(Data extracted from a collection)
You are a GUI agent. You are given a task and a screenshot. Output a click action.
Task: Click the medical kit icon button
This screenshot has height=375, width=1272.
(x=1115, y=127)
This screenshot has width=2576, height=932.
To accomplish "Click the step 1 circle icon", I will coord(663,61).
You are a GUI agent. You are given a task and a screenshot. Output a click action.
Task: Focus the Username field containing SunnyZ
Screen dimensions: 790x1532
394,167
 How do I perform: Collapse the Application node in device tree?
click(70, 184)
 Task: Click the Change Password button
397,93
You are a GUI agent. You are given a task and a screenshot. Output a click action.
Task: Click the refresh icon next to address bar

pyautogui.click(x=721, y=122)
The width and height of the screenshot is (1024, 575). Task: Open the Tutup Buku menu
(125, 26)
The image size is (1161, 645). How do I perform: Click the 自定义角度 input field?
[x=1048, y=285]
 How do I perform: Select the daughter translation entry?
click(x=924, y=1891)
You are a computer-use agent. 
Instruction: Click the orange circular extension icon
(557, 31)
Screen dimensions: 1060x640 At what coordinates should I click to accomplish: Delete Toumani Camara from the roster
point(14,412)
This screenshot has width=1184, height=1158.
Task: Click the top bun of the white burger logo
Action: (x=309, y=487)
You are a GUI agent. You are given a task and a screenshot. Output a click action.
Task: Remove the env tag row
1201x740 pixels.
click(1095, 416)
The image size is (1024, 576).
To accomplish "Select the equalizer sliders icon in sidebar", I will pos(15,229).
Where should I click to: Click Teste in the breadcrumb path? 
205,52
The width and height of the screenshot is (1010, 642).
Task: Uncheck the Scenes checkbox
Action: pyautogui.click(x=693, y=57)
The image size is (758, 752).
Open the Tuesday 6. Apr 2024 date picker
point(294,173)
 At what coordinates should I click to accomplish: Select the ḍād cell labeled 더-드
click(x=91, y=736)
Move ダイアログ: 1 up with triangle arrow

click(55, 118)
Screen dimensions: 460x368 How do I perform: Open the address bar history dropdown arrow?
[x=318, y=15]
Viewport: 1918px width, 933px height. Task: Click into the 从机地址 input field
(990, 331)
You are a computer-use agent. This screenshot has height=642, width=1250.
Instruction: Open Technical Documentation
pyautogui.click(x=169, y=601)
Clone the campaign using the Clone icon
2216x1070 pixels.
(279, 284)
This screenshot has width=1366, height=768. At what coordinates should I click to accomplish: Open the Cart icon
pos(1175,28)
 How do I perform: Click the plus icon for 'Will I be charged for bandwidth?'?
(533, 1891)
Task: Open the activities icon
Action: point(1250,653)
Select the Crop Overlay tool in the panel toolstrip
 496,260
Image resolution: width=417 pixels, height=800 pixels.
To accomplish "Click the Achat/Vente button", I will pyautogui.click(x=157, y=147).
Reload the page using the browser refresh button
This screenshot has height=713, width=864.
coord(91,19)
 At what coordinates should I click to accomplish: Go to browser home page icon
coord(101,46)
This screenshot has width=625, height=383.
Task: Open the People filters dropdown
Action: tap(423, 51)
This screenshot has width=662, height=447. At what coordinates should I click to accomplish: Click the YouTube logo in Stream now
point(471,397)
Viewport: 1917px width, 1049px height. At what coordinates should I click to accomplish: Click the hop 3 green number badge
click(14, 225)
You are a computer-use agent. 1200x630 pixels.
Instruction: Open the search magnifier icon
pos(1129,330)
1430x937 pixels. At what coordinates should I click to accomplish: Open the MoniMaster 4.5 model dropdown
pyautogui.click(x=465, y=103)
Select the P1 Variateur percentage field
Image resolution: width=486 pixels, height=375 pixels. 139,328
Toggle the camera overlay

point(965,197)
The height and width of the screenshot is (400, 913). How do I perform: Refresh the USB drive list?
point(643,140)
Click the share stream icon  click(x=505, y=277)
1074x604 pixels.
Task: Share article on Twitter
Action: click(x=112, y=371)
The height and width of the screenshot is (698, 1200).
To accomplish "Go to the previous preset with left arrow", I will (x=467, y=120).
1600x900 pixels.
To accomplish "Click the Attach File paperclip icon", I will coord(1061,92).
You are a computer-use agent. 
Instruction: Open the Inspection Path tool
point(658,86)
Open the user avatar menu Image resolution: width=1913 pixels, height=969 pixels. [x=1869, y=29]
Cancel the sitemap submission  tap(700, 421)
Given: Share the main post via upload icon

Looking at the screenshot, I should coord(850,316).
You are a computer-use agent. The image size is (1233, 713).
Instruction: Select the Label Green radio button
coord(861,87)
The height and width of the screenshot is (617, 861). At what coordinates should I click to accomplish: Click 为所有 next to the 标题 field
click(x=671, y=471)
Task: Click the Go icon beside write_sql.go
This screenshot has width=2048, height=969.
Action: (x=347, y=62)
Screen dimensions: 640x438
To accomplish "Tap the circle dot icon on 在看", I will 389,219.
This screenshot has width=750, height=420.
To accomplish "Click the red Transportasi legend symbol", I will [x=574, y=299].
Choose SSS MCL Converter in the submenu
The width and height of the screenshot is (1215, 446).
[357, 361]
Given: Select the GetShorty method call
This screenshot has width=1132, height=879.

▶ [WHAT TO DO]
Restate the records word for word, keeping every line.

▶ [TASK OUTPUT]
You are a GUI agent. You are given a task and a screenshot. Output a click action.
Task: Click the medical kit icon button
This screenshot has height=375, width=1272.
(x=1115, y=127)
This screenshot has width=2576, height=932.
To accomplish "Click the step 1 circle icon", I will coord(663,61).
You are a GUI agent. You are given a task and a screenshot. Output a click action.
Task: Focus the Username field containing SunnyZ
Screen dimensions: 790x1532
394,167
 How do I perform: Collapse the Application node in device tree?
click(70, 184)
 Task: Click the Change Password button
397,93
You are a GUI agent. You are given a task and a screenshot. Output a click action.
Task: Click the refresh icon next to address bar

pyautogui.click(x=721, y=122)
The width and height of the screenshot is (1024, 575). Task: Open the Tutup Buku menu
(125, 26)
The image size is (1161, 645). How do I perform: Click the 自定义角度 input field?
[x=1048, y=285]
 How do I perform: Select the daughter translation entry?
click(x=924, y=1891)
You are a computer-use agent. 
Instruction: Click the orange circular extension icon
(557, 31)
Screen dimensions: 1060x640 At what coordinates should I click to accomplish: Delete Toumani Camara from the roster
point(14,412)
This screenshot has width=1184, height=1158.
Task: Click the top bun of the white burger logo
Action: (x=309, y=487)
You are a GUI agent. You are given a task and a screenshot. Output a click action.
Task: Remove the env tag row
1201x740 pixels.
click(1095, 416)
The image size is (1024, 576).
To accomplish "Select the equalizer sliders icon in sidebar", I will pos(15,229).
Where should I click to: Click Teste in the breadcrumb path? 
205,52
The width and height of the screenshot is (1010, 642).
Task: Uncheck the Scenes checkbox
Action: pyautogui.click(x=693, y=57)
The image size is (758, 752).
Open the Tuesday 6. Apr 2024 date picker
point(294,173)
 At what coordinates should I click to accomplish: Select the ḍād cell labeled 더-드
click(x=91, y=736)
Move ダイアログ: 1 up with triangle arrow

click(55, 118)
Screen dimensions: 460x368 How do I perform: Open the address bar history dropdown arrow?
[x=318, y=15]
Viewport: 1918px width, 933px height. Task: Click into the 从机地址 input field
(990, 331)
You are a computer-use agent. This screenshot has height=642, width=1250.
Instruction: Open Technical Documentation
pyautogui.click(x=169, y=601)
Clone the campaign using the Clone icon
2216x1070 pixels.
(279, 284)
This screenshot has width=1366, height=768. At what coordinates should I click to accomplish: Open the Cart icon
pos(1175,28)
 How do I perform: Click the plus icon for 'Will I be charged for bandwidth?'?
(533, 1891)
Task: Open the activities icon
Action: point(1250,653)
Select the Crop Overlay tool in the panel toolstrip
 496,260
Image resolution: width=417 pixels, height=800 pixels.
To accomplish "Click the Achat/Vente button", I will pyautogui.click(x=157, y=147).
Reload the page using the browser refresh button
This screenshot has height=713, width=864.
coord(91,19)
 At what coordinates should I click to accomplish: Go to browser home page icon
coord(101,46)
This screenshot has width=625, height=383.
Task: Open the People filters dropdown
Action: tap(423, 51)
This screenshot has width=662, height=447. At what coordinates should I click to accomplish: Click the YouTube logo in Stream now
point(471,397)
Viewport: 1917px width, 1049px height. At what coordinates should I click to accomplish: Click the hop 3 green number badge
click(14, 225)
You are a computer-use agent. 1200x630 pixels.
Instruction: Open the search magnifier icon
pos(1129,330)
1430x937 pixels. At what coordinates should I click to accomplish: Open the MoniMaster 4.5 model dropdown
pyautogui.click(x=465, y=103)
Select the P1 Variateur percentage field
Image resolution: width=486 pixels, height=375 pixels. 139,328
Toggle the camera overlay

point(965,197)
The height and width of the screenshot is (400, 913). How do I perform: Refresh the USB drive list?
point(643,140)
Click the share stream icon  click(x=505, y=277)
1074x604 pixels.
Task: Share article on Twitter
Action: click(x=112, y=371)
The height and width of the screenshot is (698, 1200).
To accomplish "Go to the previous preset with left arrow", I will (x=467, y=120).
1600x900 pixels.
To accomplish "Click the Attach File paperclip icon", I will coord(1061,92).
You are a computer-use agent. 
Instruction: Open the Inspection Path tool
point(658,86)
Open the user avatar menu Image resolution: width=1913 pixels, height=969 pixels. [x=1869, y=29]
Cancel the sitemap submission  tap(700, 421)
Given: Share the main post via upload icon

Looking at the screenshot, I should coord(850,316).
You are a computer-use agent. The image size is (1233, 713).
Instruction: Select the Label Green radio button
coord(861,87)
The height and width of the screenshot is (617, 861). At what coordinates should I click to accomplish: Click 为所有 next to the 标题 field
click(x=671, y=471)
Task: Click the Go icon beside write_sql.go
This screenshot has width=2048, height=969.
Action: (x=347, y=62)
Screen dimensions: 640x438
To accomplish "Tap the circle dot icon on 在看", I will 389,219.
This screenshot has width=750, height=420.
To accomplish "Click the red Transportasi legend symbol", I will [x=574, y=299].
Choose SSS MCL Converter in the submenu
The width and height of the screenshot is (1215, 446).
[357, 361]
Given: Select the GetShorty method call
This screenshot has width=1132, height=879.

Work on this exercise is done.